PeerTalk
SDK for logging and networking across modern and retro Macs
PeerTalk is currently under development. The project serves both as a production SDK and as a working example of Claude Code's advanced features (MCP servers, skills, hooks, and tools). You can follow along or build it yourself using the implement skill.
The Project
PeerTalk is an SDK for logging and networking over UDP and TCP, designed to work across modern macOS and Classic Mac OS systems. The logging system provides consistent debugging and diagnostics regardless of platform, whilst the networking layer abstracts away the differences between modern BSD sockets, MacTCP, and OpenTransport.

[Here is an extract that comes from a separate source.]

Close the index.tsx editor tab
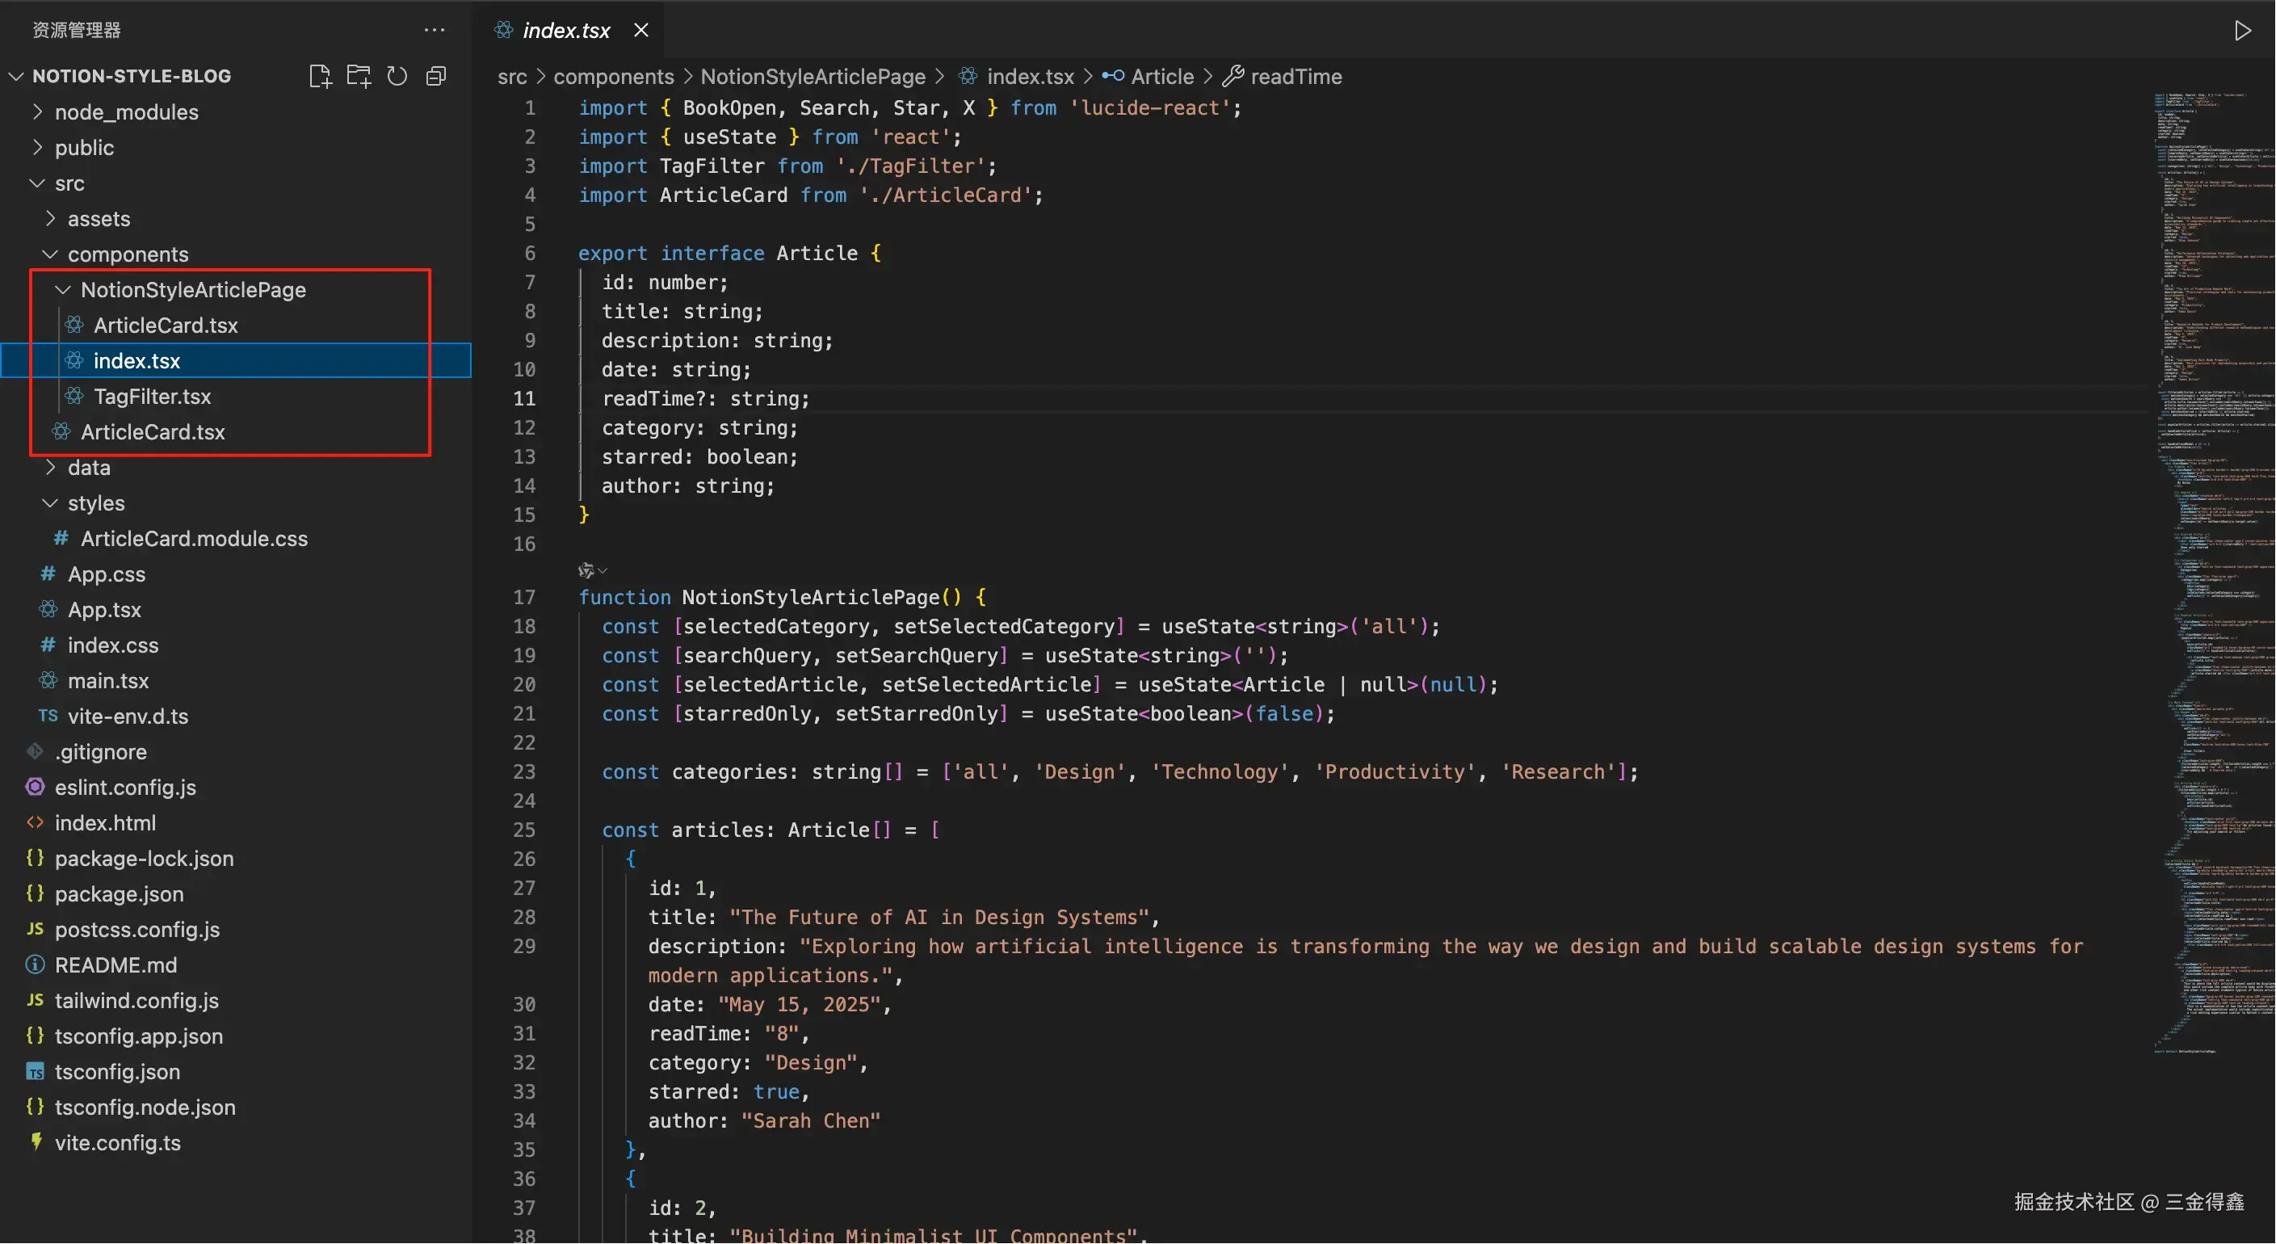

But PeerTalk is also a teaching project. The repository is set up as a real-world example showing how to write project-specific MCP servers, hooks, skills, and tools for Claude Code. The MCP servers inject Classic Mac OS API documentation and build logs as context. Hooks run compatibility checks when networking code changes. The implement skill breaks the SDK development into structured phases with verification steps.
The Setup
The repository includes a starter template with all the Claude Code tooling configured:
- MCP servers providing project-specific context
- Custom skills for iterative development workflows
- Hooks automating common tasks
- The implement skill with step-by-step development plans
Anyone with Claude Code and basic knowledge can clone the project and have a go at building the SDK themselves. The implementation plan is there, the tools are configured, and the implement skill guides you through it step by step.
Tech Stack
Learnings from CSend
CSend taught me that getting retro and modern systems talking to each other is definitely possible with Claude's help, especially when you feed it the right documentation. But the code was rough around the edges. I wanted to do it properly this time - clean abstractions, proper error handling, and a design that others could actually use in their own projects.
The Anthropic workshop gave me the tools to structure the development process better. Using skills to break down the work, MCP servers to maintain context, and hooks to automate repetitive tasks makes iterative development much smoother than the ad-hoc approach I took with CSend.
Current Status
The project structure, planning documents, and Claude Code tooling are in place. The SDK implementation is progressing iteratively using patterns from a workshop hosted by Anthropic that I attended. You can follow the progress in the repository or try building it yourself using the implement skill.